Point/Counter: Warriors Repeat or New Champion?


Golden State Warriors forward Draymond Green (23), forward Kevin Durant (35) and guard Stephen Curry (30) react after Los Angeles Clippers guard Patrick Beverley fouled out during the second half of Game 2 of a first-round NBA basketball playoff series in Oakland, Calif., Monday, April 15, 2019. (AP Photo/Jeff Chiu)

The two-time defending NBA champion Golden State Warriors have become arguably the most dominant dynasty the league has seen since the 1990s Chicago Bulls and are the model franchise of the modern NBA. The Dubs are the favorites to take home the trophy once again, but will have to best some of the stiffest competition they’ve ever seen on their way to a third straight title. Will the Warriors repeat, or will the NBA see a new champion this year?

Story Salit

Campus Correspondent

The Warriors are still undoubtedly the team to beat in the league, but the team has some clear problems this season that could be exposed as the playoffs go on. For starters, the season-ending injury Demarcus Cousins sustained in the stunning 31-point comeback game two victory with the Clippers leaves the Warriors without a dominant low-post paint presence for the remainder of the postseason. Although Golden State has made championship runs without an all-star caliber center before, the Warriors suffered from spells of inconsistent play throughout the regular season until Cousins started to return to full health in January, sparking an 11 game win streak. The Warriors have other personnel problems besides Cousins, however. Draymond Green is simply not the shooter he has been in past seasons and provides little on the offensive end besides his ability to find open looks for Steph Curry and Klay Thompson on the perimeter. The looming offseason saga surrounding Kevin Durant has proven a distraction, a chemistry issue and a lessened sense of invincibility. On top of these issues, the Warriors may not be the clear-cut best team in the NBA, as they only finished with the third best record in the regular season.

Sean Janos

Staff Writer

I just want to go on the record and say that I am so sick of Golden State’s basketball dominance. But they have been on top of the NBA for so long for a reason. It seems like every season the “chemistry problems” narrative comes around, but they overcome that almost every time. They are one Draymond nut-tap-related suspension away from doing it literally every time. Curry and Thompson’s ability to space the floor out to 30 feet and beyond is unparalleled by any team in the league. I don’t see any team having an answer for the tandem, even with Green struggling and Boogie out. What Green is lacking on offense, he makes up for on defense and in keeping a team that’s perhaps bored with winning excited and focused. Durant, the two-time reigning finals MVP, takes a team that is already better than everyone else and puts them over the top. There are two, maybe three players in the entire league that are a good matchup to guard Durant. I hate to be a pessimist, but I don’t see this being the year that the Warriors are dethroned, especially in LeBron-less playoffs.

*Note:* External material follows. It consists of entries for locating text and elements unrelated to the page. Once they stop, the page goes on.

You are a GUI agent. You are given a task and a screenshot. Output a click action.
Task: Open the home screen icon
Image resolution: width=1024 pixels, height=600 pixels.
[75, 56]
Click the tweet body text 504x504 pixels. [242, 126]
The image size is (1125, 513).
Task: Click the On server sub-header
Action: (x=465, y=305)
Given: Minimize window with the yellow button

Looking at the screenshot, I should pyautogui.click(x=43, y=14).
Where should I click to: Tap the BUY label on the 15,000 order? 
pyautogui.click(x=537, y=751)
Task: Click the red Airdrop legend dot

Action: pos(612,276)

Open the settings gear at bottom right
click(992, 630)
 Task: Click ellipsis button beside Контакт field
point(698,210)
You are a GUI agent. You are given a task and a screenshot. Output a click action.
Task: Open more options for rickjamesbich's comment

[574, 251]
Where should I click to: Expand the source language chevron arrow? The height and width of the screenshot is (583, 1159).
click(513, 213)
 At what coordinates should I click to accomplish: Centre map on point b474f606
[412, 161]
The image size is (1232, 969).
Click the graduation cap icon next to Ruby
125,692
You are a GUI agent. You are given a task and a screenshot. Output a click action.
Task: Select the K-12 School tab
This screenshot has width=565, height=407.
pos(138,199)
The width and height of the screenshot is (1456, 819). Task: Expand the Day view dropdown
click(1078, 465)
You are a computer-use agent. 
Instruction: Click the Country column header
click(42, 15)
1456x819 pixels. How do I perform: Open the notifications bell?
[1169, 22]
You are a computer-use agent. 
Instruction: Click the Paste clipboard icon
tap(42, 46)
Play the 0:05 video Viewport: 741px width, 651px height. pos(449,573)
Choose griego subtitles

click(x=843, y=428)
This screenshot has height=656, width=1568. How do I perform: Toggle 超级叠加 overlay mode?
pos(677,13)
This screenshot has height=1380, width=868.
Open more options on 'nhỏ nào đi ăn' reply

The Warriors certainly create matchup problems with their unprecedented ability on the perimeter and because Durant is a practically unguardable offensive weapon. However, the rest of the NBA has seemingly closed the gap on the reigning champs. Golden State will truly be tested in the second round, as they will likely face a Rockets team that is playing some of its best basketball ever. Houston has become one of the better defensive teams in the playoffs and has the personnel to match Golden State’s speed on the perimeter and will likely assign their ever-reliable lockdown defender PJ Tucker to cover KD. James Harden has not shot the ball well in big playoff games to this point in his career, but if he plays to his full ability against the Warriors, the defending champs are in big trouble. If the Dubs are able to get past the likes of Houston, Portland or whoever else reaches the Western Conference Finals, they will face a major challenge from whichever team makes it out of the surprisingly strong East. I have to predict the Warriors will play the winner of this Celtics-Bucks second round series in the finals. If Milwaukee meets Golden State in the finals, the Warriors do not match up well with Giannis and the top-overall-seeded Bucks (who own home-court advantage throughout). Giannis will likely torch the Warriors in the paint while simultaneously serving as the primary defender on Durant, and the Bucks have the ability to match Golden State in terms of 3 point shooting. On the other hand, the Celtics have beaten Golden State in the regular season each of the past two seasons and have the defensive versatility and offensive depth to best the Warriors in a long series.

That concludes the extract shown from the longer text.